This is my first attempt at the Burdastyle user-uploaded Port Elizabeth top. The issues started with me picking the wrong pattern size—I made a small, and it’s a teensy bit snug, mostly around the arms. All the other problems stem from me: not cutting out carefully enough, not stitching carefully enough, not following the instructions, and generally doing a half-ass job. Sometimes I can get away with this, say on a well-behaved cotton when my brain is actually functioning. On this lovely, drapey, slippery purple fabric, which I’m thinking is rayon, I can’t. Too bad, because I think this kind-of boxy top would look

Port Elizabeth Fail back

really nice in the softly draping fabric.

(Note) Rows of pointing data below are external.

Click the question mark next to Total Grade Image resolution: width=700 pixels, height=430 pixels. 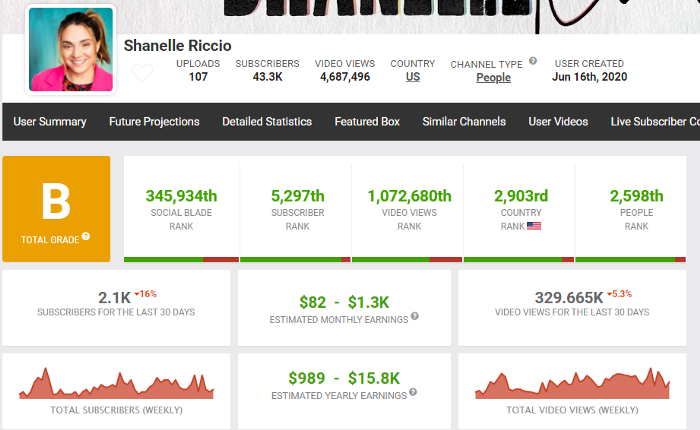click(x=86, y=237)
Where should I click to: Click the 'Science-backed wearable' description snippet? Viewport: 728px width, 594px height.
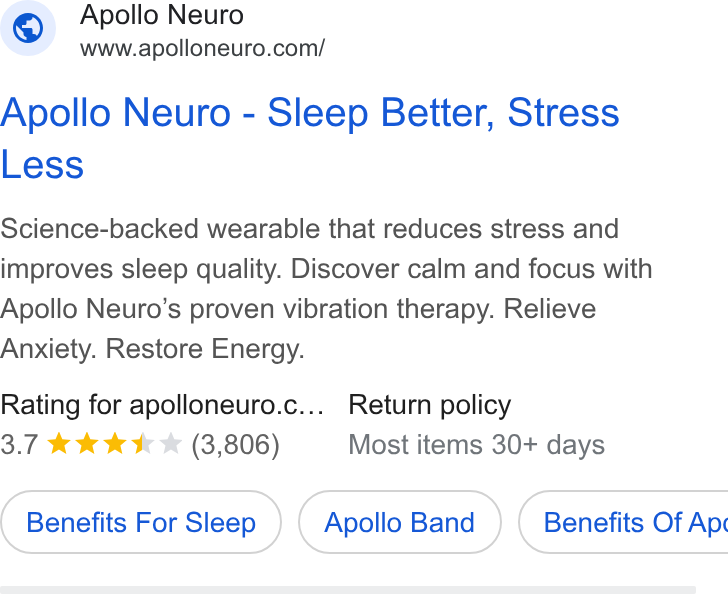(x=326, y=288)
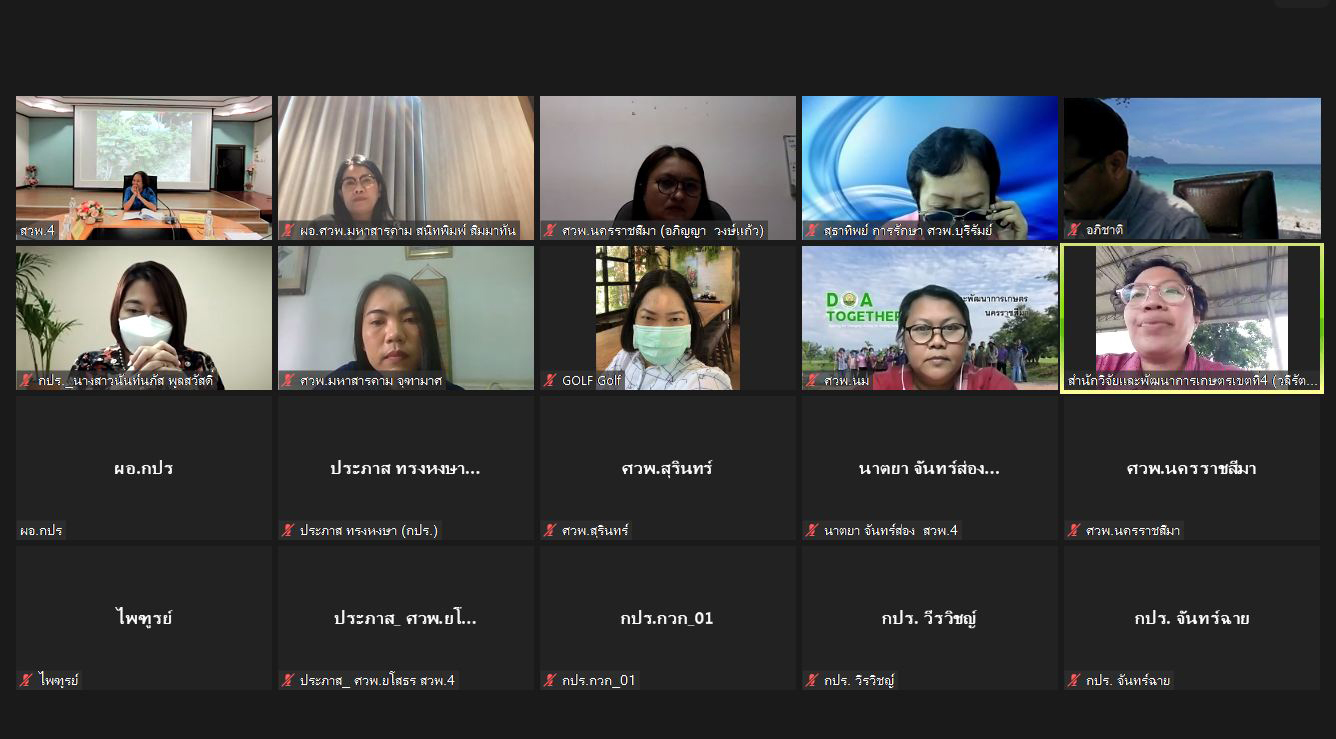The height and width of the screenshot is (739, 1336).
Task: Click muted mic icon beside ไพฑูรย์ label
Action: [26, 680]
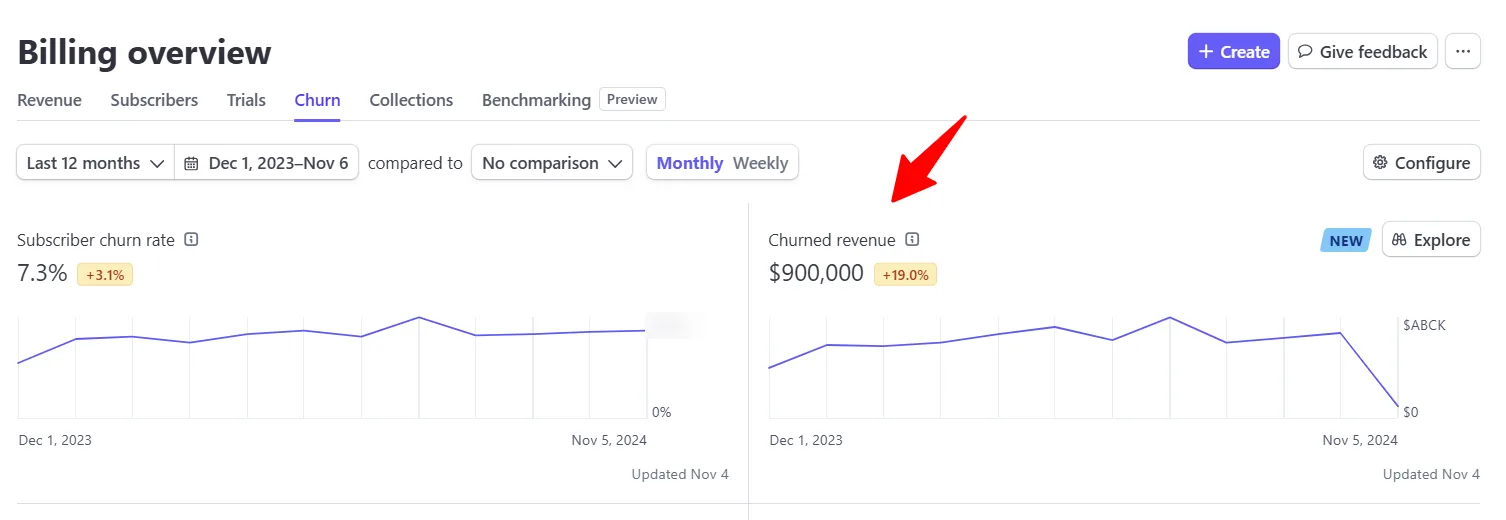Open the Benchmarking Preview tab
Viewport: 1506px width, 520px height.
[x=573, y=100]
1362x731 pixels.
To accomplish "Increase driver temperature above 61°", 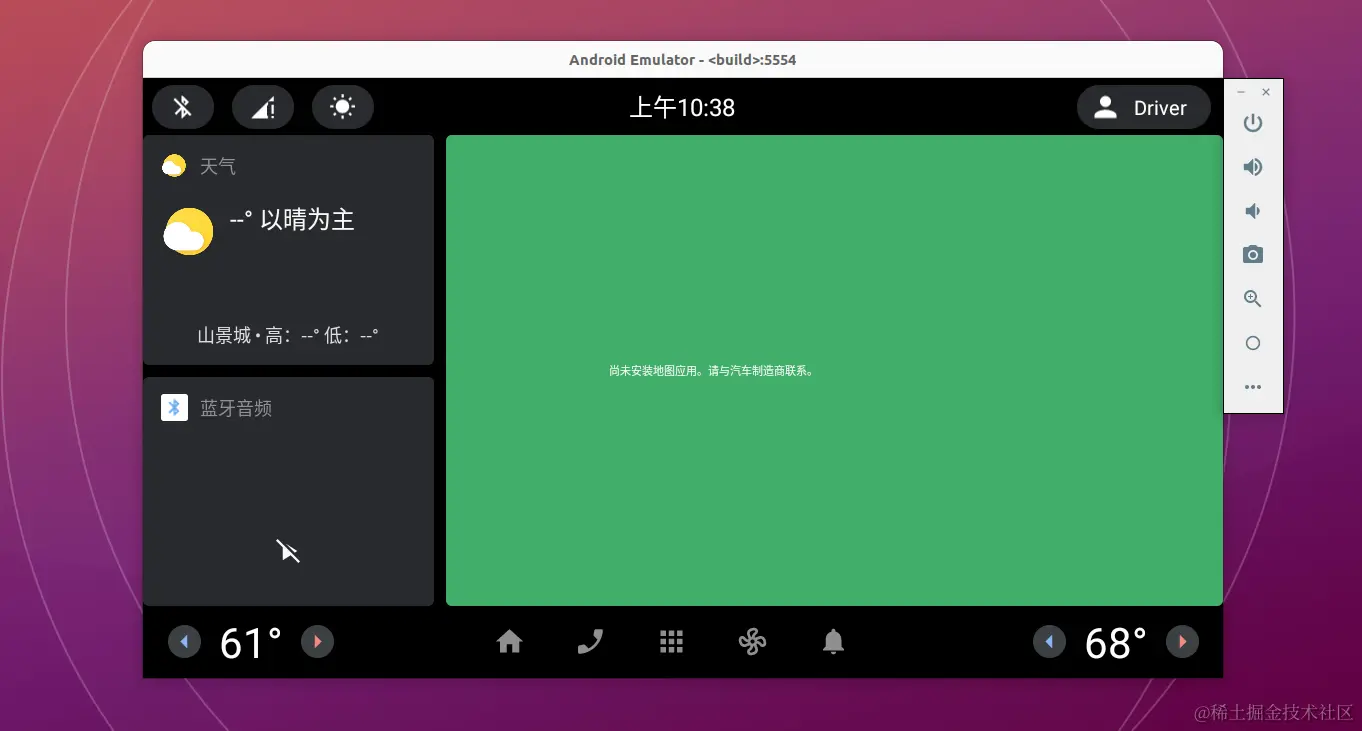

Also, it ended up way short (partly due to my crummy hemming job, partly due to not having quite enough fabric). Even as recently as five years ago, this would’ve been my preferred length. Twelve years ago, it would’ve been way too long. Today… not so much. /sigh. Also I was hoping it would tuck nicely into the new Kasia, but I think it’s too short even for that.

I do really like the little cut-on sleeves and the wide, scooped neck. I tried to do a facing for the neck, which is kinda being a pain in the butt although since I haven’t understitched or anything it’s still me that’s the problem. Also I should’ve made it wider. I’ve never done facings before, so I didn’t really know how wide to make it (of course, I could’ve googled it, but that would’ve been, I dunno, thoughtful of me.)

Also, I could probably do that swayback adjustment that straightens out the back hem. I had tried to add darts, too, but they didn’t end up being in a good place so I took them out (and needle holes don’t heal in this fabric, another reason for this top to be a flunk). I think they would help with the shape, though.

So, I think this one I will give to the Kid (that would be the ten-year-old) and see what she makes of it. Probably swiss cheese.

Now… focusing sewing chi… must… interface…coat pieces…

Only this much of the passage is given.